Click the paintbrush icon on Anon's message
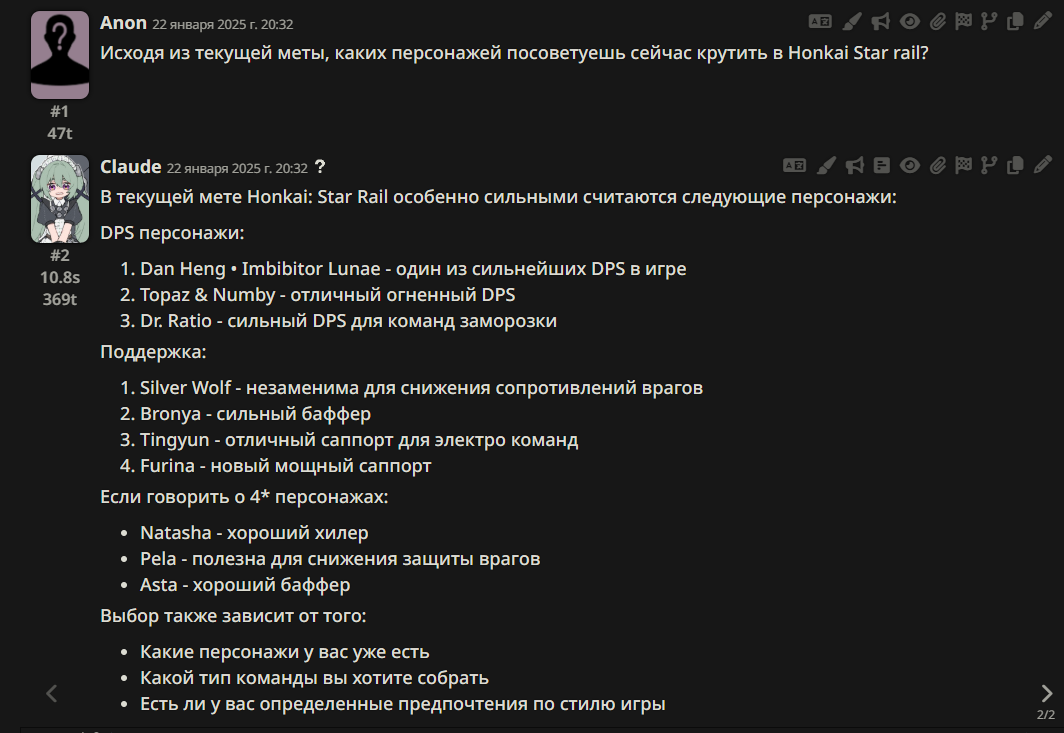Image resolution: width=1064 pixels, height=733 pixels. 852,22
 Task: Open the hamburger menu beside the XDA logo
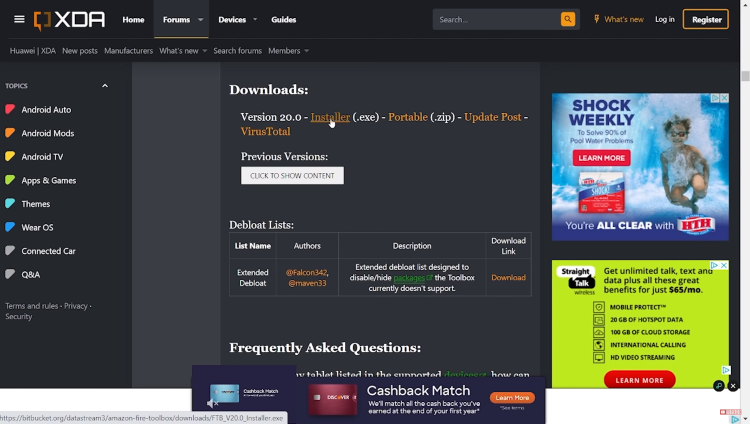tap(19, 19)
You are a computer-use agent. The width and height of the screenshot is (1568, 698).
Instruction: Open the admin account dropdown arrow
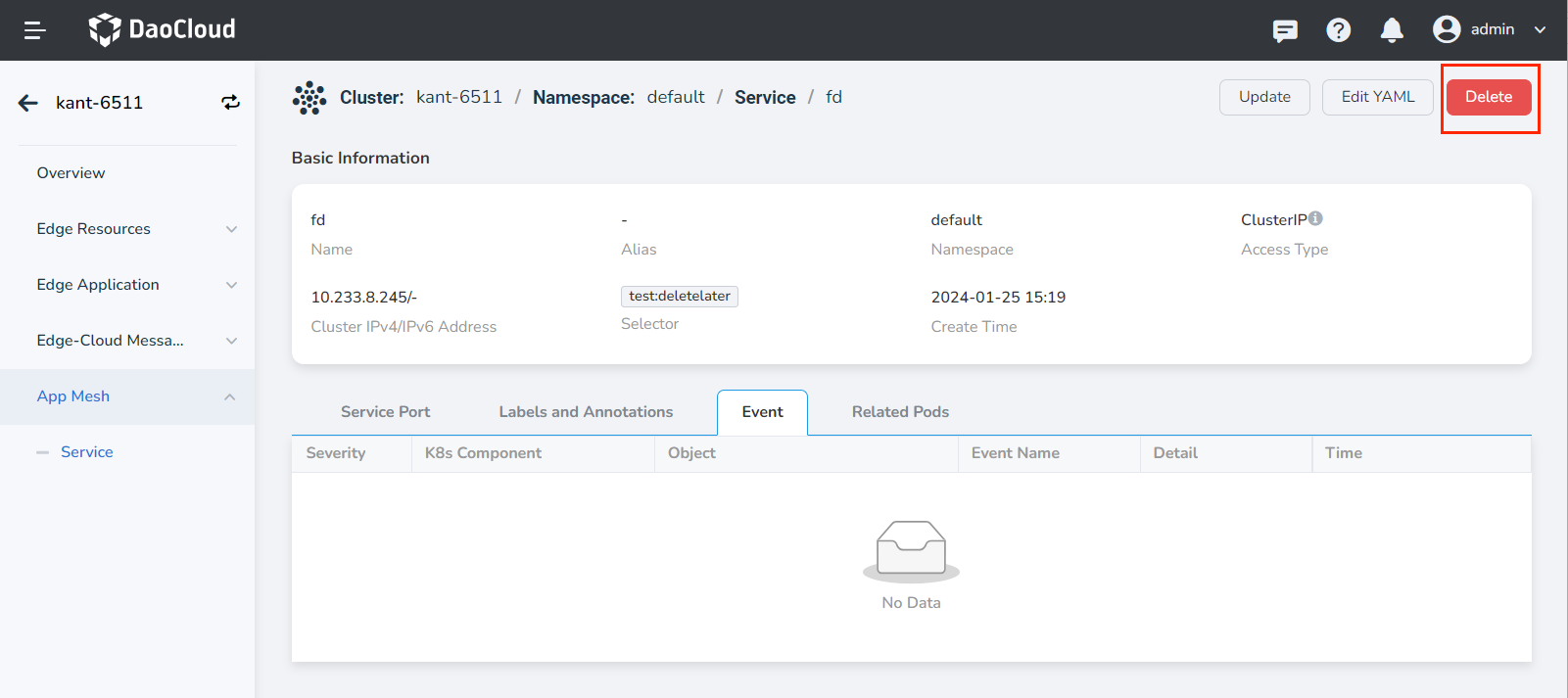(1540, 30)
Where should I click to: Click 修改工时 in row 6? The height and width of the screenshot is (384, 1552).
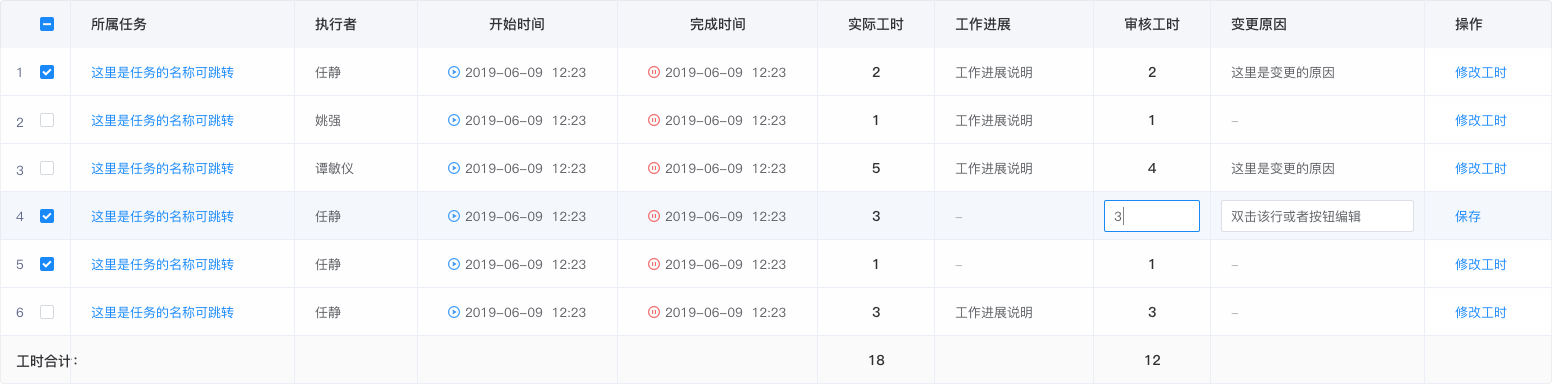pos(1481,312)
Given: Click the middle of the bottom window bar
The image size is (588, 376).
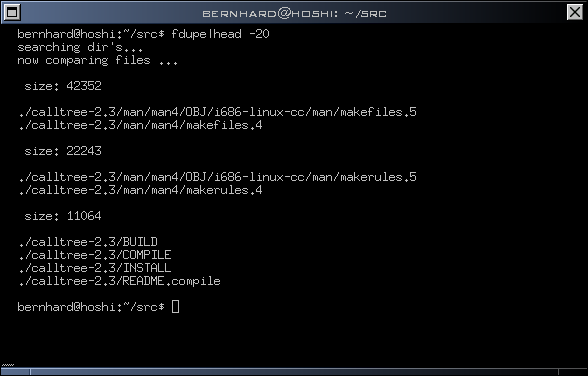Looking at the screenshot, I should [x=294, y=372].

* * * * * * * * *

» **Your instructions**
Copy every entry above word for word, and leave out the pictures.

» **Response**
Click the paintbrush icon on Anon's message
Image resolution: width=1064 pixels, height=733 pixels. 852,22
 Task: Open the hamburger menu beside the XDA logo
tap(19, 19)
You are a computer-use agent. The width and height of the screenshot is (1568, 698).
Instruction: Open the admin account dropdown arrow
(1540, 30)
Where should I click to: Click 修改工时 in row 6? The height and width of the screenshot is (384, 1552).
pos(1481,312)
Given: Click the middle of the bottom window bar
The image size is (588, 376).
Looking at the screenshot, I should [x=294, y=372].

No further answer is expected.